1. Creation of antagonists of leukotriene receptors. These include zafirlukast (accolate, substance 1С1204219) pranlukast (substance ONO-1078), pobilukast (substance SKF 104353), montelukast (singular, substance ML-0476).
2. Search for 5-lipoxygenase inhibitors. The representative of this group of drugs is zileuton (substance F-64077).
Experimental studies have shown that leukotriene receptor antagonists prevented the development of bronchospasm and reduced the number of inflammatory cells (lymphocytes and eosinophils) in the bronchoalveolar fluid. Clinical studies suggest that antagonists of leukotriene receptors prevent the development of symptoms of bronchial asthma and improve lung function [40].
In vitro, cysteinyl-leukotriene antagonists have been shown to compete with D4 leukotriene for binding to receptors that are present in the membranes of lung cells of guinea pigs and humans [16]. Their similarity with leukotriene D4 exceeds the natural ligand by about two times. Leukotriene antagonists (zafirlukast, montelukast, pobilukast) block leukotrienes D4 and E4, causing smooth muscle contraction of the isolated guinea pig trachea, but do not block the spasm caused by leukotriene C4. Under their influence, the concentration of inflammatory mediators in the zone of development of the inflammatory process decreases, the final phase of antigen-induced bronchospasm is inhibited, and protection is provided for various provocations. [8, 10, 11, 30, 32, 33, 36]
All leukotriene receptor inhibitors with varying degrees of activity prevent LTD4-induced bronchoconstriction [30]. They block the early and late response to antigen exposure, effects on the effects of cold and aspirin, increase FEV in mild to moderate asthma, reduce the use of beta-agonists, and enhance the effect of antihistamines.
Antileukotriene drugs are well tolerated by patients, do not lead to the development of serious complications [38]. Important is the fact that they are used in tablet form once or twice a day.
Recent studies show that leukotriene antagonists can be used as an alternative to corticosteroid therapy for persistent mild asthma [21, 27]. Leukotriene antagonists reduce the dose of inhaled corticosteroids in exacerbation of asthma.

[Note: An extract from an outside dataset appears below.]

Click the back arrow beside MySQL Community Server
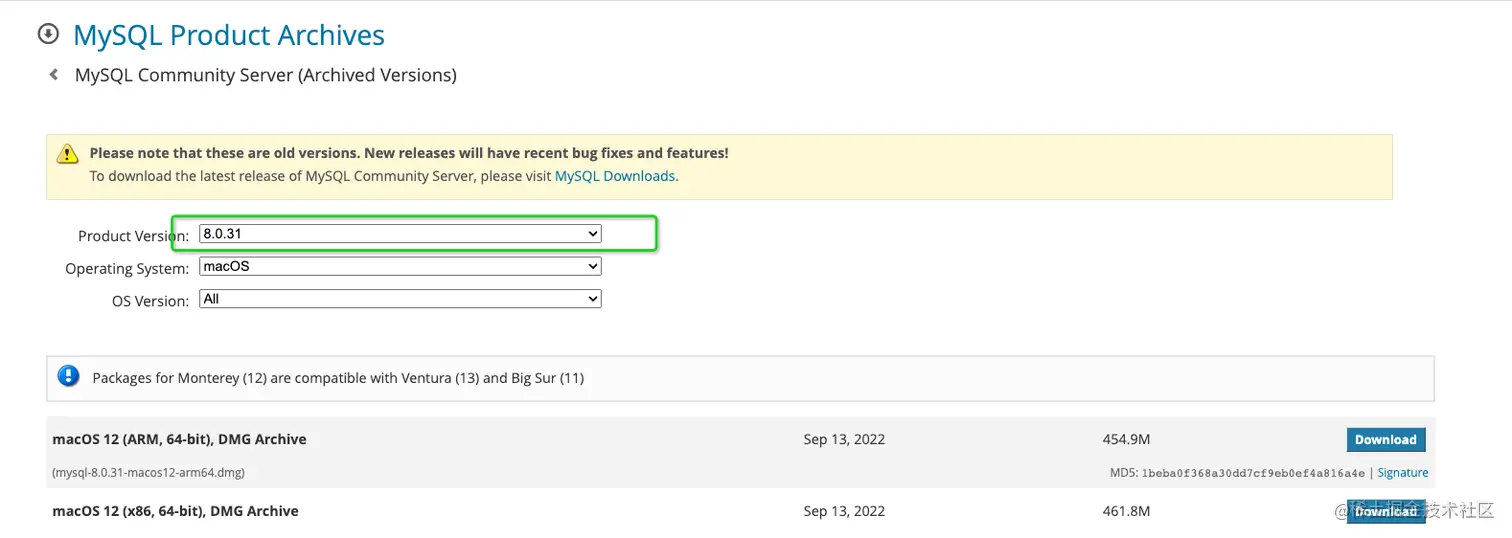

Leukotriene D4, acting on the smooth muscles of the bronchi, does not affect the synthesis of DNA, the content of RNA, collagen, elastin, biglycan, fibronectin [29]. Some antileukotrienes activated microsomal activity and aminotransferase in the liver.

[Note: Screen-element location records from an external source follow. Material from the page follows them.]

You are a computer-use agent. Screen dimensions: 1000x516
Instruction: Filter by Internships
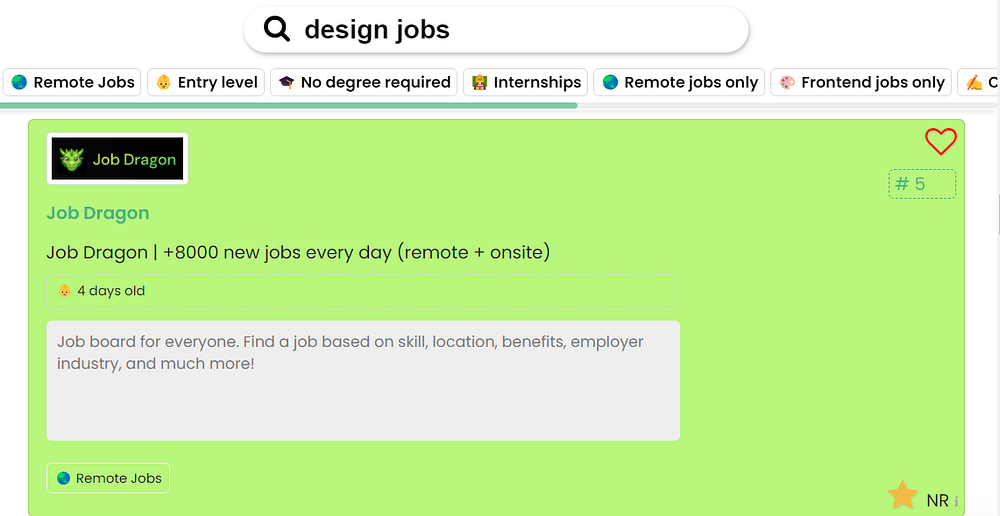pyautogui.click(x=525, y=83)
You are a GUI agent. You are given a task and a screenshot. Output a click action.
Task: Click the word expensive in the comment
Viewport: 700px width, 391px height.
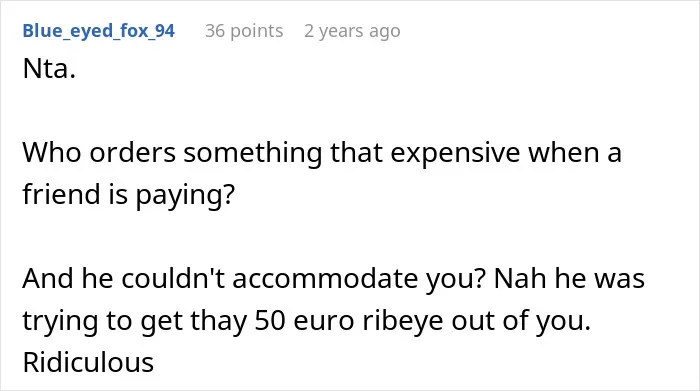[455, 153]
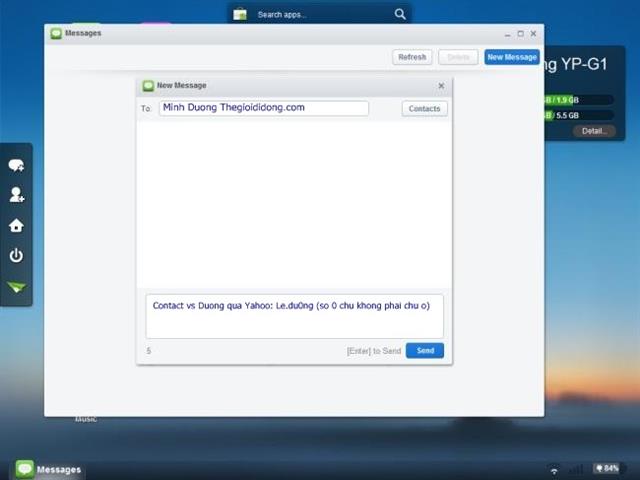Click the Wi-Fi status icon in tray
The width and height of the screenshot is (640, 480).
click(554, 469)
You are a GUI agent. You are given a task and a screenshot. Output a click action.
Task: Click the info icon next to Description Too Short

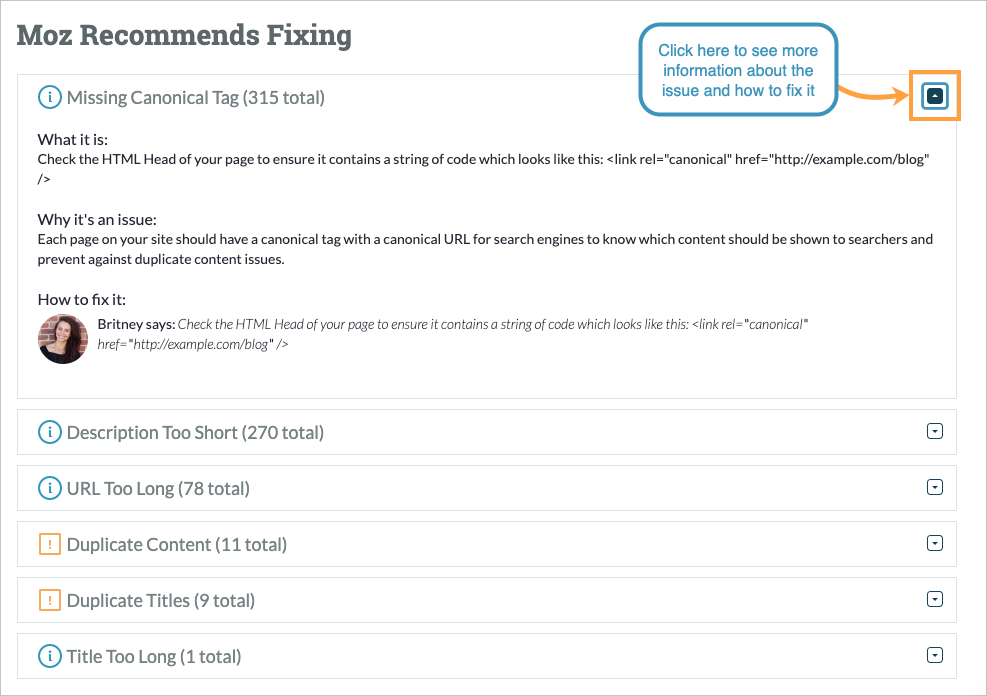coord(49,432)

Antileukotrienes are effective in the induction of bronchospasm by allergens, cold air, exercise, aspirin. Clinical observations were made both during short and long-term follow-up [23].

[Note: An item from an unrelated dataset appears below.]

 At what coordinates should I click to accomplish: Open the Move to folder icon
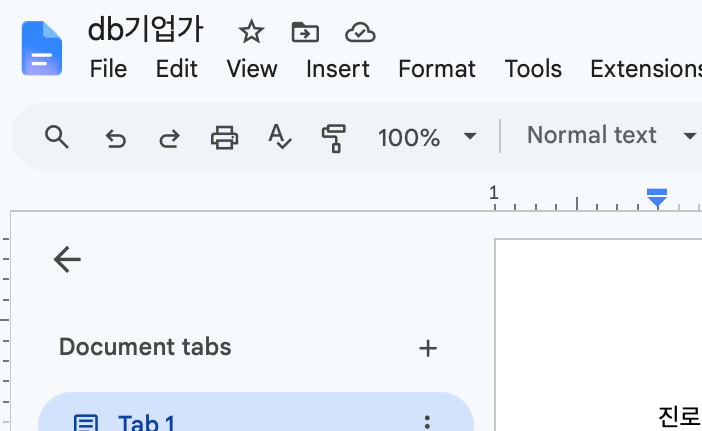point(305,32)
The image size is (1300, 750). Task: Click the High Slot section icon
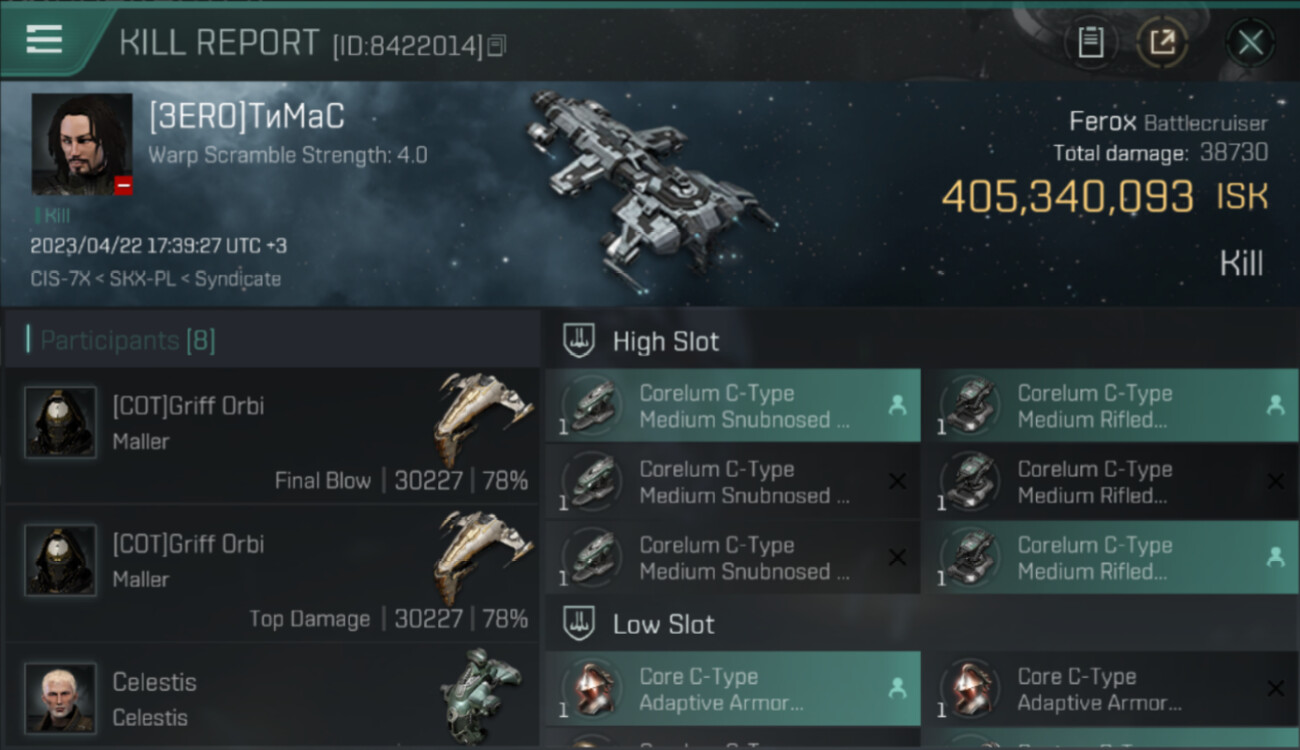tap(580, 340)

Leukotriene antagonists can reduce the dosage of other drugs used to treat bronchial asthma, in particular, b2-agonists [18]. It is now recognized that corticosteroids have the best anti-inflammatory effect. At the same time, their prolonged use may cause serious side effects [40]. Many patients have difficulty using inhalation devices, as it needs to be done several times a day. Cases of the development of local and systemic tolerance to corticosteroids have been noted [18, 41]. Further studies are needed to determine their effectiveness when combined with inhaled corticosteroids [14, 39].
Thus, the discovery of a new class of inflammatory mediators – leukotrienes, the identification of their binding receptors allowed us to create a new direction in the treatment of asthma based on the development of drugs that are inhibitors of leukotriene receptors. The clinical use of drugs of this group – montelukast sodium, zafirlukast, pranlukast indicate undoubted therapeutic efficacy. They prevent the development of bronchospasm (including at night), prevent the development of inflammation, edema, reduce vascular permeability, reduce mucus secretion, improve sleep quality, and the use of beta-agonists is reduced. The drugs are effective in treating patients suffering from mild to moderate bronchial asthma. This is extremely important in terms of preventing the progression of the disease and the development of severe forms of bronchial asthma.